High Availability
Register and deregister
We are using Kafka streams for the high availability implementation. It is recommended that we have 3 or 5 instances running so that workload can be migrated within them if one or two instances are not available.
It is very easy to sync the register and deregister info between instances. Any node that receives a register request will send a ControllerRegisterEvent to the portal-event topic. Then all nodes will process the event with Kafka streams to update it in memory projection. Any node that receives a deregister request will send a ControllerDeregisterEvent to the portal-event topic for all nodes to sync theirs in memory projection.
Health Checks
The controller sends health check requests periodically every 10 seconds configurable. To support high availability and fault-tolerant, we use Kafka Streams and State Store to do so.
Server Info
Instead of retrieving the server info in the register handler, we change the logic to get the server info once UI is trying to access it. This on-demand access can greatly reduce resource usage and reduce the load on the controller instance as most server info won’t be accessed very frequently, and the cache is unnecessary.
Websocket Subscription
The light controller is using WebSockets to notify all the subscribed clients for the interested service changes. To scale out the cluster for performance and redundancy, we need to consider the following design ideas.
All changes to the services will be pushed to the portal-event topic and stream processed by all the nodes. It will ensure that all nodes have the latest information about the service changes.
When a client is connected to a WebSocket server, and that server fails over, the client can open a connection through the load balancer to another WebSocket server. The new WebSocket server will ensure a subscription to the latest service instance snapshot for the WebSocket client’s data and start piping through changes on the WebSocket when they occur.

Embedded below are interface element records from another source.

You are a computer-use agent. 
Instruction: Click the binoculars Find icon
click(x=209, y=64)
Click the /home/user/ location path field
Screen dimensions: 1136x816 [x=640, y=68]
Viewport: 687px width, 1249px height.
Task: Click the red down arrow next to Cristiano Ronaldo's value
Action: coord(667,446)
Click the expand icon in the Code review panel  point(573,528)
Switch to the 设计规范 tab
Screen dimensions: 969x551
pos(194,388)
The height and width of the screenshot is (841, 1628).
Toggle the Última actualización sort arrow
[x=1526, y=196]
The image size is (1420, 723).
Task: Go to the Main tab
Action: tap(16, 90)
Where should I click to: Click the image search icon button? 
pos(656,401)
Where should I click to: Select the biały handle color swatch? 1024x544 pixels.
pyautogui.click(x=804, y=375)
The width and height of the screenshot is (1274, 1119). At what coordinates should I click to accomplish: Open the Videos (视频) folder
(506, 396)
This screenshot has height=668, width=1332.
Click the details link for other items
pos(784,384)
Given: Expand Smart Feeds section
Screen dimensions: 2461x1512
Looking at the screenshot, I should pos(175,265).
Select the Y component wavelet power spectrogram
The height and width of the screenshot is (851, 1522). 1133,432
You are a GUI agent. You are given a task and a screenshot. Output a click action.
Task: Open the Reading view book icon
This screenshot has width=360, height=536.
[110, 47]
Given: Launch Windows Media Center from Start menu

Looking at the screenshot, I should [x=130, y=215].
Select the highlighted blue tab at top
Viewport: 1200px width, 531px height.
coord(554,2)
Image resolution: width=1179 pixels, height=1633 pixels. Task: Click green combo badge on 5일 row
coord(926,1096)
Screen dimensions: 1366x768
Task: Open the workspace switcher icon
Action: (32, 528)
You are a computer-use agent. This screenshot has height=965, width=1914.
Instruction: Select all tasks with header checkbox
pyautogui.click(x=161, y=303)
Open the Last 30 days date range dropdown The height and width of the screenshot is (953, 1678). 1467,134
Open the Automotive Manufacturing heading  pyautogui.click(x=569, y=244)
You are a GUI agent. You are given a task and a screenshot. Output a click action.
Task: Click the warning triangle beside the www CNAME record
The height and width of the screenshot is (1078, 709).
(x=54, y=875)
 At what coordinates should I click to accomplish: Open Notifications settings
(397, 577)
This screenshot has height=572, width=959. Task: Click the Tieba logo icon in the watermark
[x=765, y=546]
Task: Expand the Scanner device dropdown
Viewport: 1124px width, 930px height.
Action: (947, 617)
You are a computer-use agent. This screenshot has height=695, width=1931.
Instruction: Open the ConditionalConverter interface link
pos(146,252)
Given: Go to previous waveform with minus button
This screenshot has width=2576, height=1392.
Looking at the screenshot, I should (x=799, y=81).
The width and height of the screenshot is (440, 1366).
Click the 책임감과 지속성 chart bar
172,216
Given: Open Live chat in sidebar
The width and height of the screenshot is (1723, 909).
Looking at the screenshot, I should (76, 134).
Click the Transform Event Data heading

One thing to take into consideration when a client reconnects is making the client intelligent enough that it sends through some sort of data synchronization offset, probably in the form of a timestamp, so that the server doesn’t send it all the data again.
If every update to the service instance is timestamped, the clients can easily store the latest timestamp that they received. When the client loses the connection to a particular server, it can just reconnect to your WebSocket cluster (through your load balancer) by passing in the last timestamp that it received and that way the query to the snapshot can be built up so that it’ll only return updates that occur after the client last successfully received updates.